Assuming Seton Hall earns a national ranking, how do they respond?
With wins this past week over #8 Connecticut and on the road against Providence, Seton Hall (14-2, 3-1) should garner their first Top 25 ranking since 2001. And yes, they still deserve a spot despite UConn’s loss at Rutgers. It will be interesting to see how the Pirates adjust to life as the hunted after having spent so much time as hunters. If head coach Kevin Willard’s comments after the Providence game are any indication, it will be business as usual for his squad. “To me, I don’t really care,” Willard remarked when asked about the possible ranking. “I care about what’s on the left side of the win-loss column.” Herb Pope echoed his coach’s thoughts, “Everybody else looks at that. It means something for those, guys, our fans. But for us? The next goal is to get to 15-2. That’s all we’re worried about right now.”

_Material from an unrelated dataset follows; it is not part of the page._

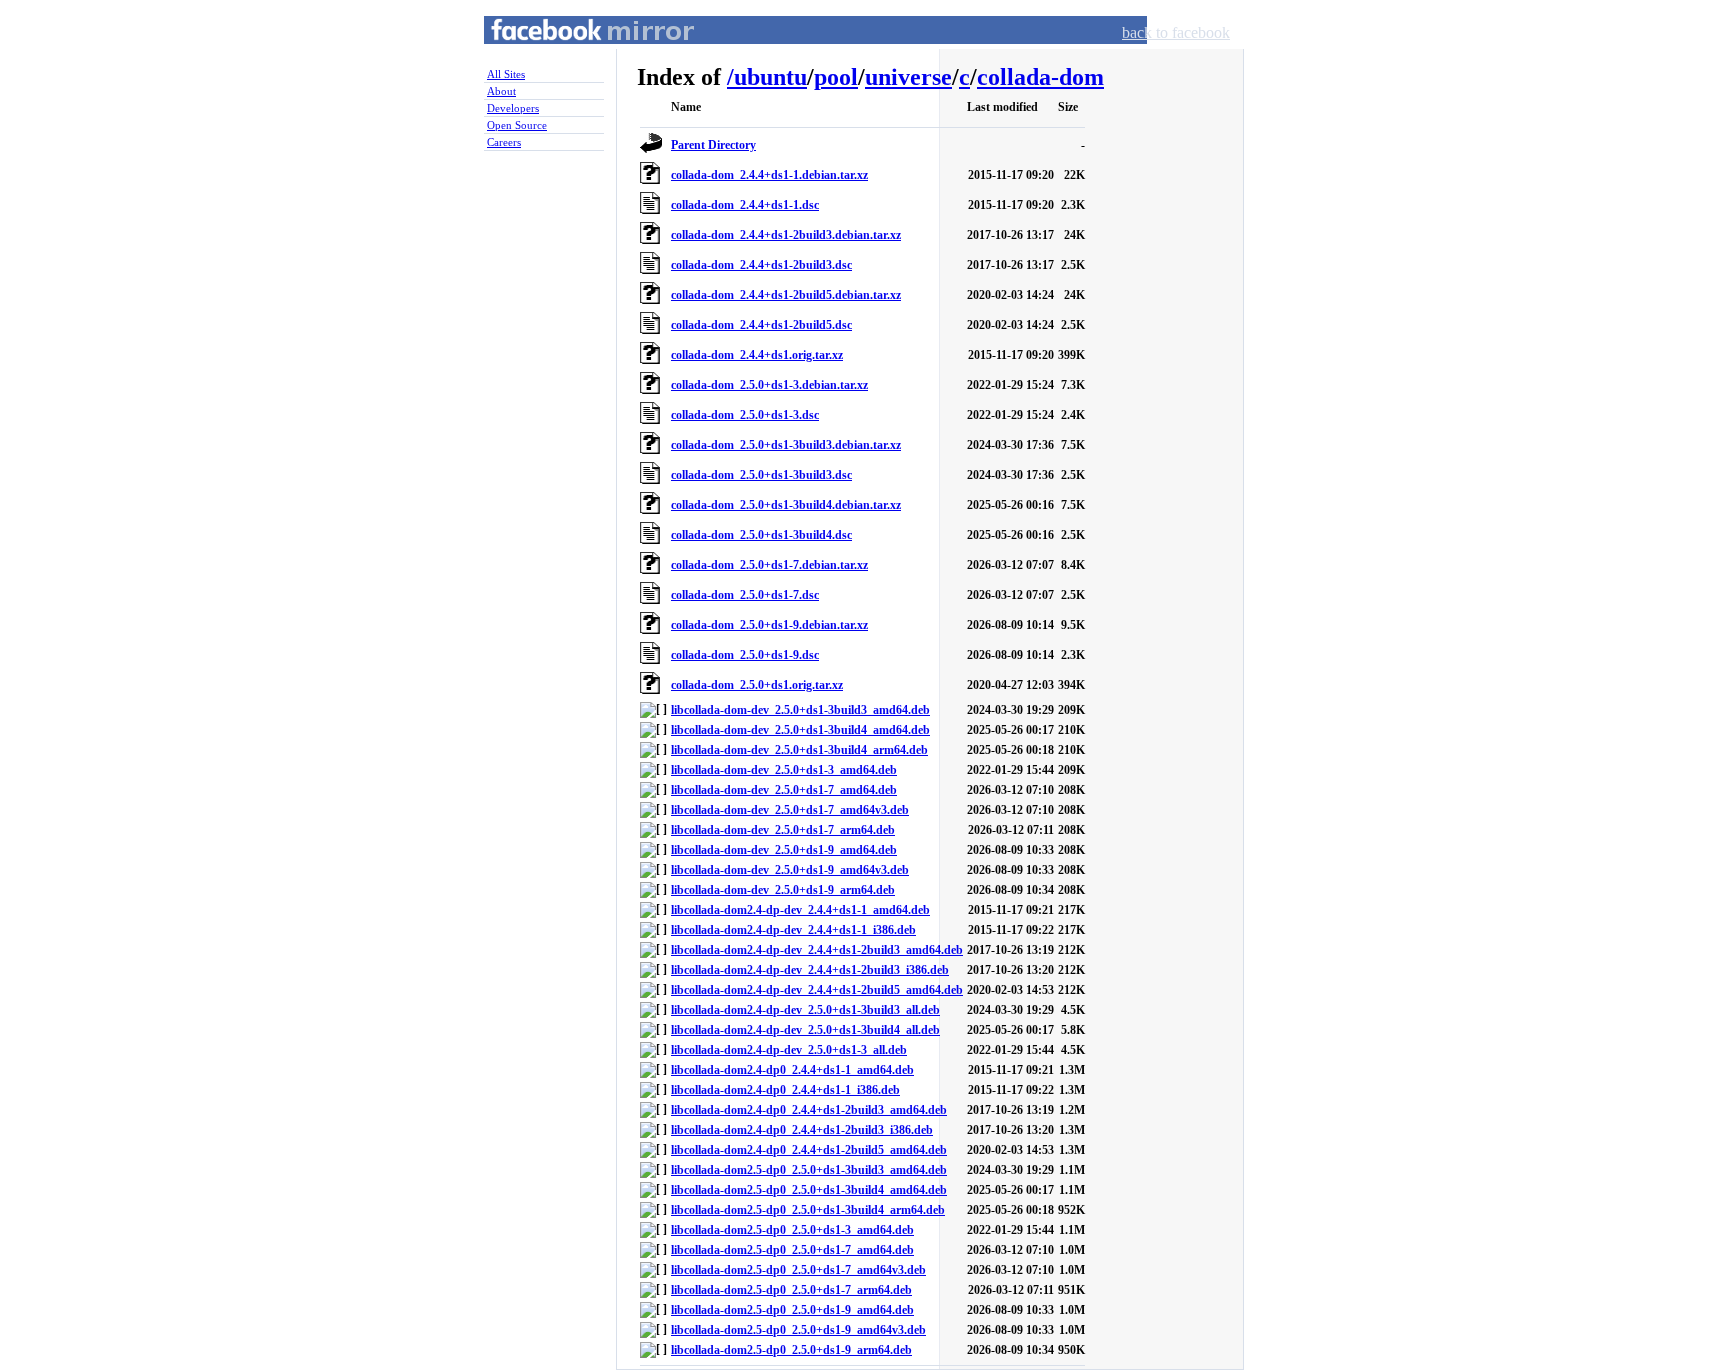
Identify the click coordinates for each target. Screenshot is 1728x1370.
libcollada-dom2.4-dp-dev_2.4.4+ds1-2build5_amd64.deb (817, 990)
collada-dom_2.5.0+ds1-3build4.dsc (761, 535)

The next three games for the Pirates look very winnable on paper. They host DePaul on Tuesday and travel to South Florida on Friday followed by a road date with Villanova on January 18. While this stretch represents a huge opportunity to solidify their national ranking, it also plays to the psychology of the situation as the next week-and-a-half is littered with letdown possibilities.
Stay the course Friartown.
Providence is now 0-4 in Big East play, but Friar fans need to resist the urge to chalk this up as a lost year and focus solely on the big time recruiting class coming on board for next season. This season will is a continued work in progress. While the almighty win is what all fans crave, it is not the best barometer by which to measure this team. The Friars will have to learn HOW to win first.
The Friars were picked to finish 15th in the Big East for a reason. They have no seniors and no depth, playing with just nine scholarship players. Last year they won just four Big East games and that was with departed All-American Marshon Brooks, who set a Big East single-season scoring record last year with 468 points in league action. First-year head coach Ed Cooley summed it up astutely after his team’s loss to Seton Hall. “Right now we’ve got puppies and we’re playing against dogs.”
Further, Cooley inherited a program in disarray and has spent a lot of time rebuilding the program, teaching his players not only about how to conduct themselves on the court but also about how to be men off of it. By that measure, the season has been a successful one so far. It takes time and discipline for puppies to mature.